Characterization of the Francisella virulence factor RipA

Francisella tularensis is a highly virulent facultative intracellular pathogen; however, the mechanisms by which Francisella virulence factors mediate this virulence are not well defined. We identified the Francisella tularensis LVS FTL_1914 locus in a transposon mutagenesis screen for genes required for intraepithelial replication. Creation and characterization of a F. tularensis LVS DeltaripA strain revealed that the locus was necessary for intracellular replication and we termed the gene ripA (Required for Intracellular Propagation, Factor A). We have studied the Francisella virulence factor RipA in an attempt to define its importance in pathogenesis. RipA is required for Francisella virulence in a mouse model of tularemia. A Francisella DeltaripA mutant fails to replicate after intracellular colonization. The mutant invades at the same rate as wild type, escapes the phagosome, then fails to replicate in the cytoplasm. RipA localizes to the cytoplasmic membrane of Francisella and interacts with the transcriptional regulator IclR. How this interaction impacts virulence phenotypes and IclR transcriptional regulation are currently unknown. RipA is repressed by the Francisella virulence regulator MglA and is suppressed during intracellular growth after replication in the cytosol. MglA is upregulated after cell invasion.
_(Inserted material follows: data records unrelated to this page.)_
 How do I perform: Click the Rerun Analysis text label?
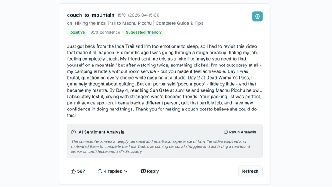(242, 132)
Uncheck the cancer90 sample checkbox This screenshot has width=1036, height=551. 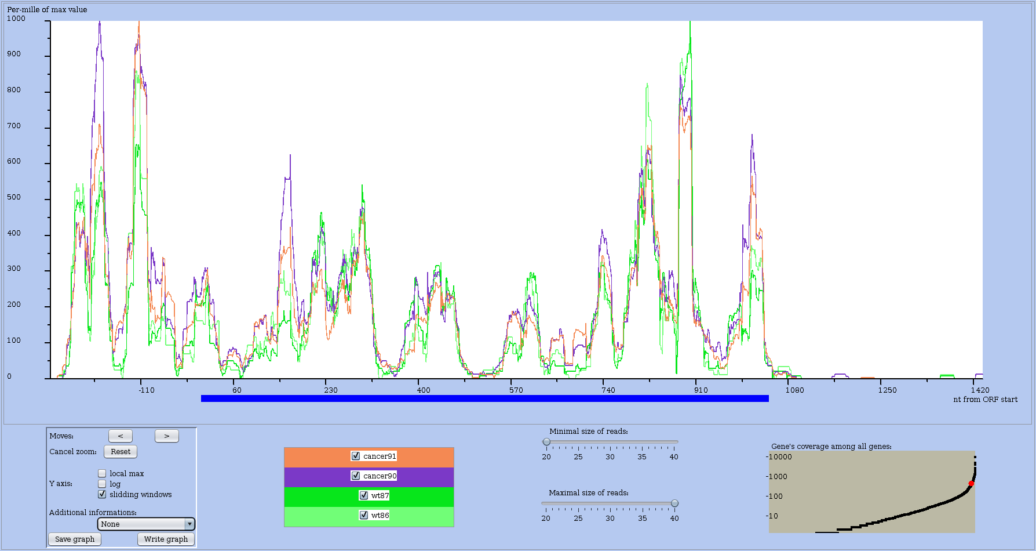[x=356, y=476]
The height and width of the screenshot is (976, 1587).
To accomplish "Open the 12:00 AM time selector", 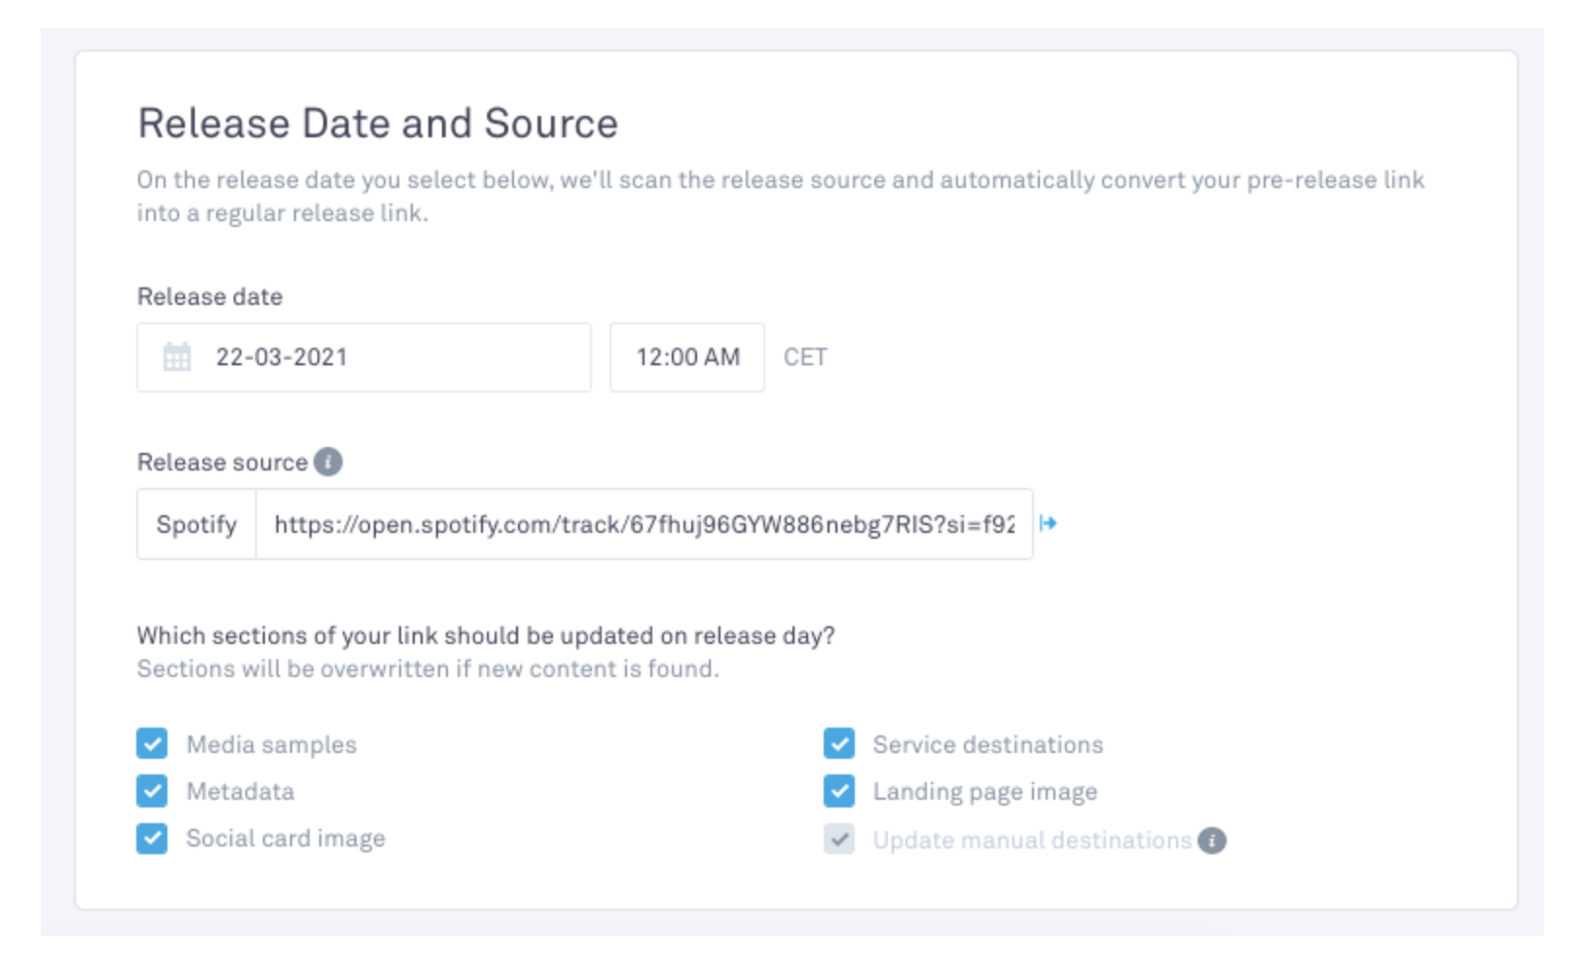I will pyautogui.click(x=687, y=357).
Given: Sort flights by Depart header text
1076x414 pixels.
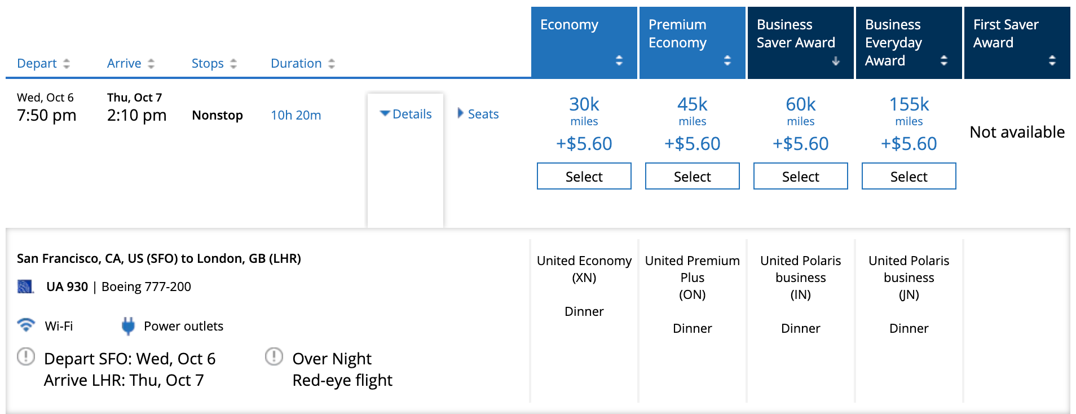Looking at the screenshot, I should point(37,63).
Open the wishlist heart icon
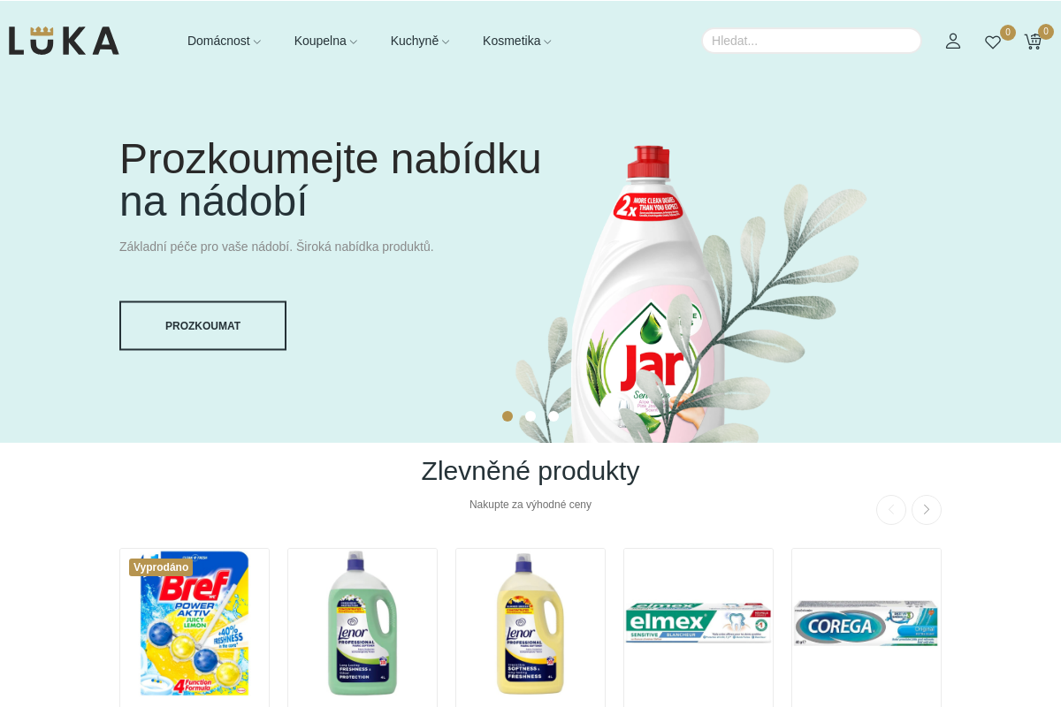This screenshot has width=1061, height=707. (993, 42)
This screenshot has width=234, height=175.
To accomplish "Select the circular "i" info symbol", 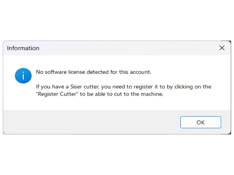I will [x=23, y=76].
Most other virulence factors regulated by MglA are positively impacted by MglA suggesting that other factors act together with MglA to negatively influence gene expression. We screened a transposon library to identify loci that can influence ripA gene expression as identified using a lacZ reporter system. HU form B and NusA were identified as possible regulators that influence ripA expression. RipA may be part of a programmed gene response of Francisella during different stages in its intracellular lifecycle. MglA acting with other regulators may act to positively and negatively impact gene expression during different phases of intracellular growth and in the much more complex setting of in vivo pathogenesis.